Here’s a toast to Britain’s best amateur female winemaker - and she's from Huddersfield.

Maureen Heath, who began her hobby 50 years ago by making a “potent” bottle of pea pod wine, won four major classes at the National Association of Amateur Wine & Beer Makers annual show in Manchester.

Out of 1,403 bottles sampled, judges rated Maureen’s wines the best in the classes for Dry Red Fresh Grape, Citrus Based White Sweet, Dry White Fresh Grape and Dry White Fruit. The citrus drink was made using oranges while the white fruit used whitecurrants.

Maureen, 70, and husband Bruce, 73, grow much of the fruit for her prizewinning wines in the garden of their home at Almondbury – including whitecurrants, redcurrants, raspberries and blackcurrants as well as grapes grown in the greenhouse. The couple also forage for sloes and blackberries in the hedgerows and verges around the village.

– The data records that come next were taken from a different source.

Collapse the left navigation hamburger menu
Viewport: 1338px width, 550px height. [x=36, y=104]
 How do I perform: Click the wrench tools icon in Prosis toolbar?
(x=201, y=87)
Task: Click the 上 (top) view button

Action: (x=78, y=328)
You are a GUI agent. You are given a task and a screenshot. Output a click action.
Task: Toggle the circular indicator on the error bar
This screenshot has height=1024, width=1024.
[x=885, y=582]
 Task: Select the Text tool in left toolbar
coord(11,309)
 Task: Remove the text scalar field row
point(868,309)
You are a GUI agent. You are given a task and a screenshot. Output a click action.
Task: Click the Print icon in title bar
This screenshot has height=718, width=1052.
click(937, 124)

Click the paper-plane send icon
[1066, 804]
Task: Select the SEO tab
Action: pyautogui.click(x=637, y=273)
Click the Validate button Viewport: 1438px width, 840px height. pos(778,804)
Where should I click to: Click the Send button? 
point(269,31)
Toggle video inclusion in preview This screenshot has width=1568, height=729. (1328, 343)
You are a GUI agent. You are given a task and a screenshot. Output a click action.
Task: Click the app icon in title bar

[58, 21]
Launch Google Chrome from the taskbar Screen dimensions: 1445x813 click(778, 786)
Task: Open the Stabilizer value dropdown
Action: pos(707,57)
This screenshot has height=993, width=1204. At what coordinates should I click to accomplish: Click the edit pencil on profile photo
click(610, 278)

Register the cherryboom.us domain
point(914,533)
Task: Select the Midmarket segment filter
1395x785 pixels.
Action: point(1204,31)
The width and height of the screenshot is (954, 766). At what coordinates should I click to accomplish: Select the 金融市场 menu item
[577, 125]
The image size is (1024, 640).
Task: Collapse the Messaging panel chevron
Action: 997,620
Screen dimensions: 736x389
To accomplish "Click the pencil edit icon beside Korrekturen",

Maureen, who also enjoys baking, gardening and making jam, explained: “When we got married, we had an allotment and one year we had a lot of peas. I had a book showing how to make pea pod wine, so I had a go. We left it under the floorboards and it became very potent, but it prompted me to try a few others.”

She said: “You couldn’t buy wine like you can today. It was all Liebraumilsch or Blue Nun! When we started, it was trial and error. We joined a wine circle in 1996 and from then on we got a lot more advice on what to do.”

Maureen is secretary of the Hopkinsons Beer & Wine Circle, which meets monthly in Marsh. Members of the group exhibit their products and provide tastings at the annual flower, vegetable and handicraft show in Greenhead Park.

“I make between one and five gallons at a time,” she said. “I make some for Christmas and put special labels on the bottles to give as gifts. I just like doing things.

“It need not be an expensive hobby. It’s as expensive as you want to make it and there’s all sorts of equipment you can buy.”

Maureen, who had a variety of jobs with firms including LB Holliday and ICI before retirement, sticks with traditional methods.

“When we bought 20 crates of grapes they were crushed for us by a machine,” she said. “But I tread my own grapes. They go into a big bucket and I tread them with my bare feet.”